FName = (SELECT Name
         FROM HumanFirstNames
         WHERE FName LIKE '%'
         AND HumanFirstNames.ID = trunc(random() * numOfFirstNames  + 1)
         LIMIT 1
        ),
--similarly set values of MName and LName

This will leave the code with some known issues and thus likely unstable. Leave a clear note in the next commit that this branch is unstable so no one will use the branch in a build.

After the commit with the proposed change is made, all reviewers are welcome to comment with suggestions on how to address issues and documenting other issues. Also, anyone is welcome to make new commits to the branch provided the commits are verified and converge to the desired final state. If the branch has not made any progress by the time I return from vacation, I will see if I can continue the work.

@hunterSchloss: Please consider dismissing your earlier approval of this PR.

smurthys commented 7 years ago

I just pushed commits ca676c8 and 59f59d6 which address the issues identified in the script humanizeStudent.sql. They also add a test directory containing a couple of test scripts and a README file.

FYI, the script humanizeStudent.sql has changed quite a bit and requires a thorough review: almost as if this is the first version of the file.

zbhujwala commented 7 years ago

@smurthys Thank you for the commits and the testing scripts.

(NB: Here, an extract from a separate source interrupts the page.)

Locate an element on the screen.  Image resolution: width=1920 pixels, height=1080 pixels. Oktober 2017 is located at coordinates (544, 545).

The new version of humanizeStudentData.sql works well and I have not come across any noticeable errors from testing it on my instance of Postgres.

I like the interesting technique of handling the way of limiting NULL values from being generated for a name field by running the function up to three times for each field (although I am not sure running a function 3 times for each name field to be humanized would be efficient due to how many queries are executed, but if it is the best way to deal with the situation it will have to remain.)

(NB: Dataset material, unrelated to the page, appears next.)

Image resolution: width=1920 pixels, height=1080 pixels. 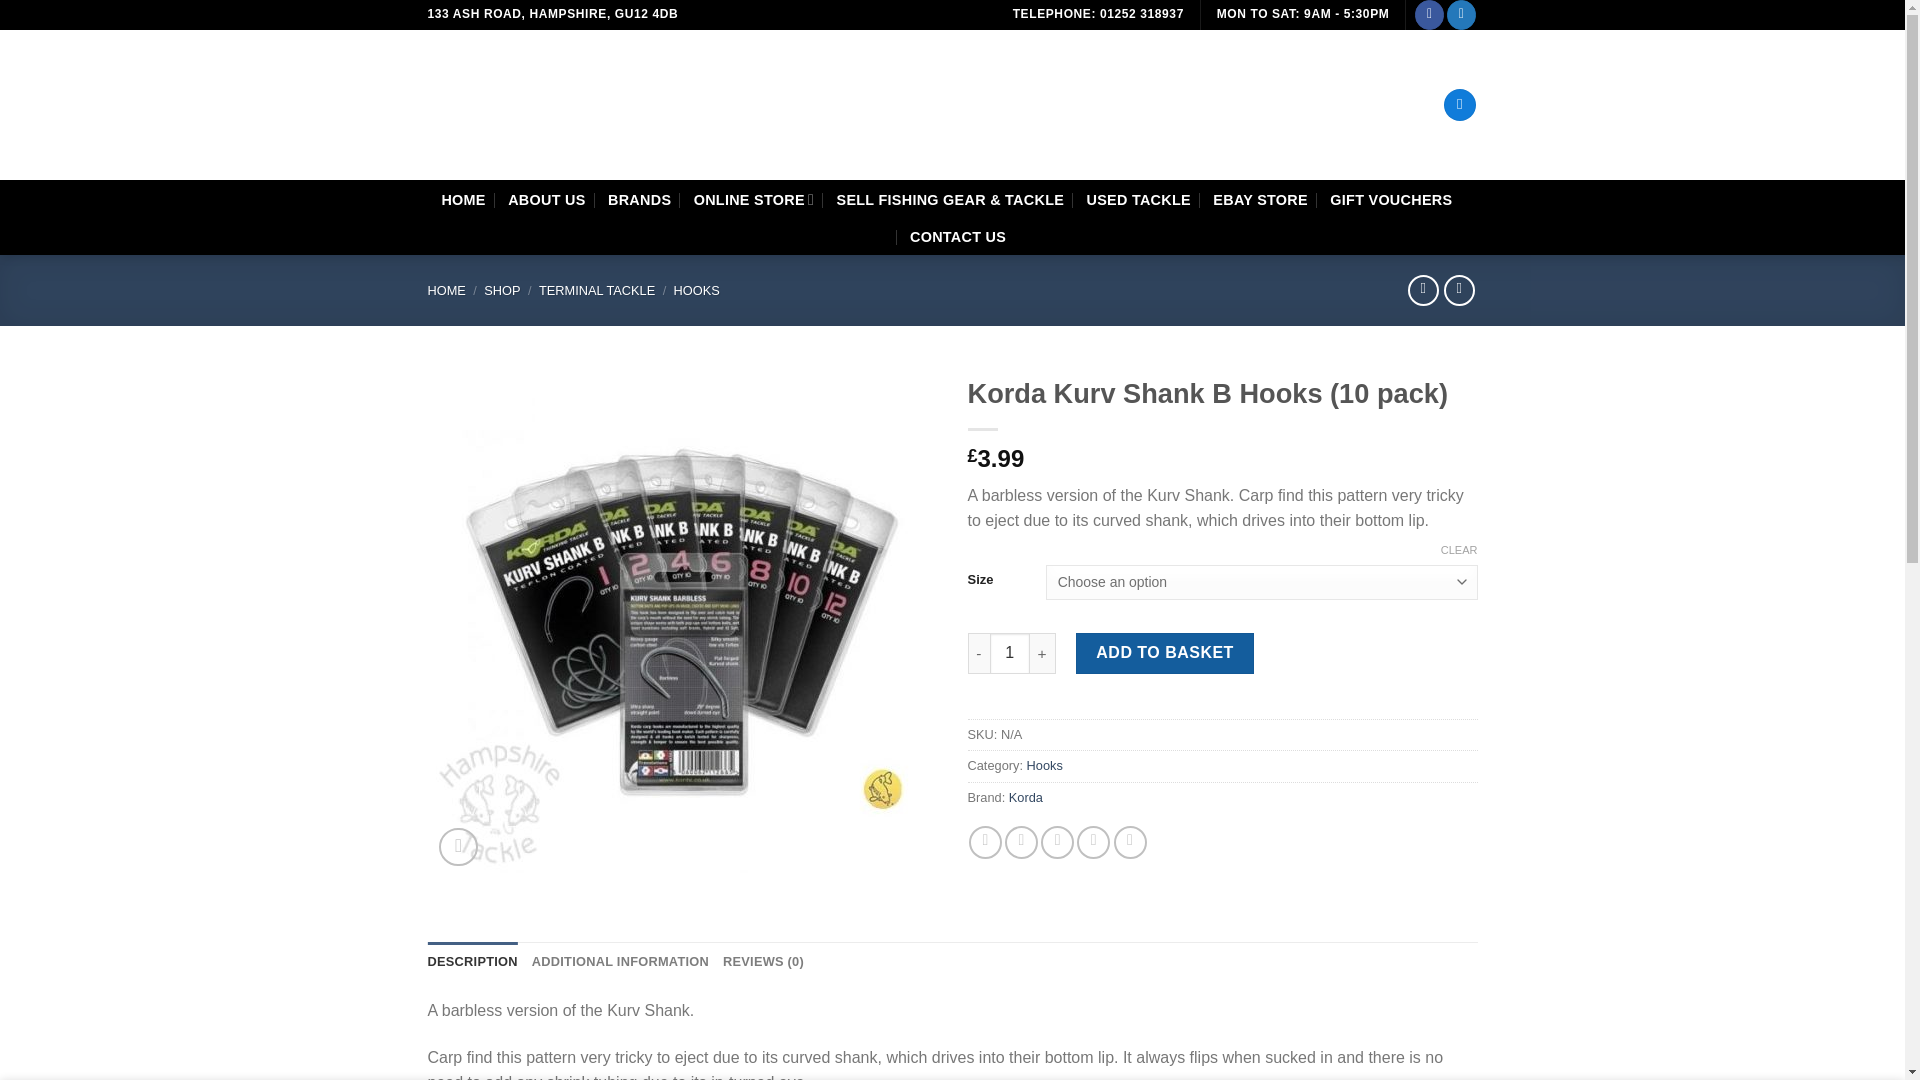 What do you see at coordinates (458, 848) in the screenshot?
I see `Zoom` at bounding box center [458, 848].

The dynamic SQL portion also seems like a great way to compact the overall size of the SQL file instead of maintaining a function for each name field if we were to implement it.

My one minor concern after running humanizeStudentData.sql is the consistency of having a specific field name as NULL or an empty string. I know the script states that currentName will remain either NULL or an empty string after the script is executed and the original fields contained either of those two but shouldn't the script change all NULLs to empty strings or vice versa on the output after this script is executed? It would seem that it would be helpful if a norm is chosen so that other .sql files can better expect what the field name consists of.

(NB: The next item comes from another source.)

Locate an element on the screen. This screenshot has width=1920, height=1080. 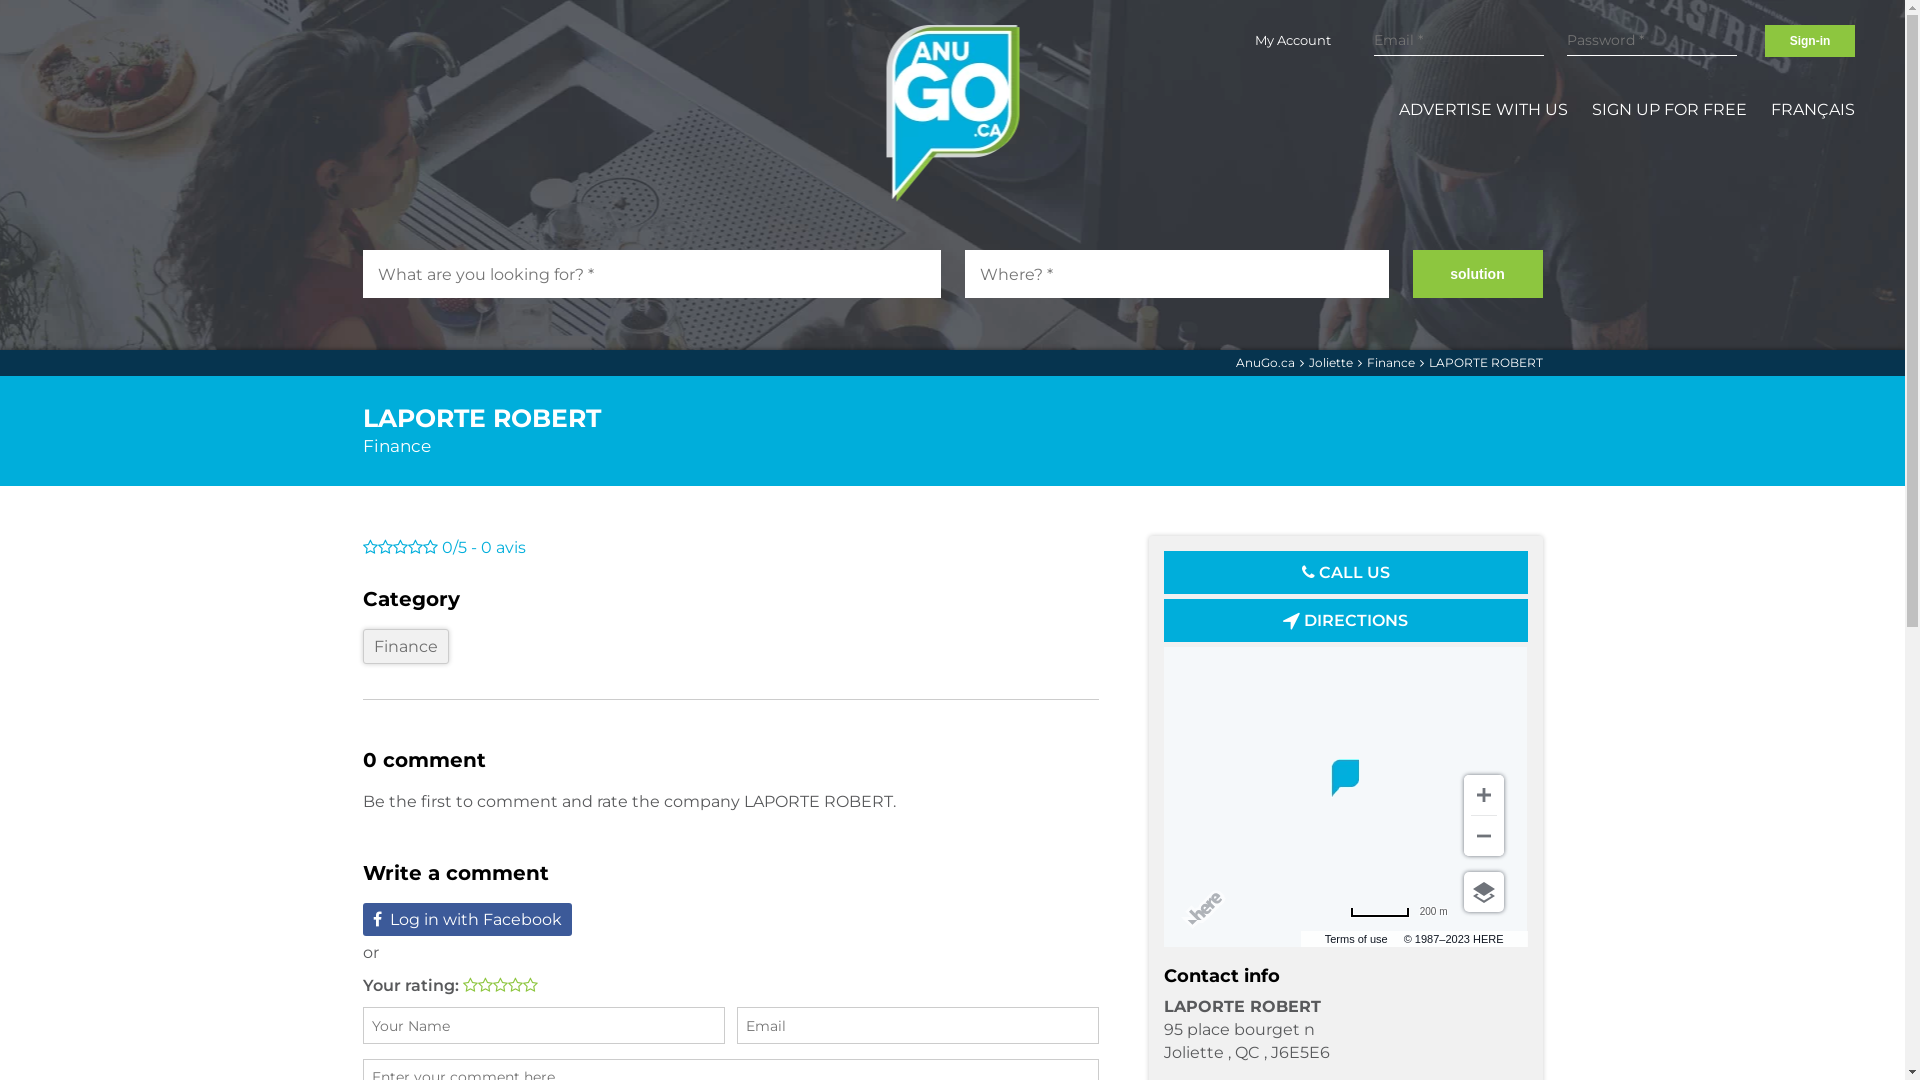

smurthys commented 7 years ago

@zbhujwala Thanks for the review.

The COALESCE function evaluates only the arguments it needs to:

COALESCE only evaluates the arguments that are needed to determine the result; that is, arguments to the right of the first non-null argument are not evaluated.

On replacing NULL with empty string or vice versa: Humanization is an optional process, and indeed the process will never be run in a production system. Thus, if consistency is the reason to replace one value with another, the issue needs to be addressed independent of humanization and across the entire application.

BTW, data designers have debated this topic extensively for decades and the simple pragmatic conclusion invariably is that NULL and empty string (in this case) mean different things. If an application wishes to replace NULL with empty string in a field, it should not at all permit NULL in that field.

smurthys commented 7 years ago

Thanks @afig for your review and the recognition.

Commit d48f5ba fixes the issues @afig identified as well as a few other issues I spotted.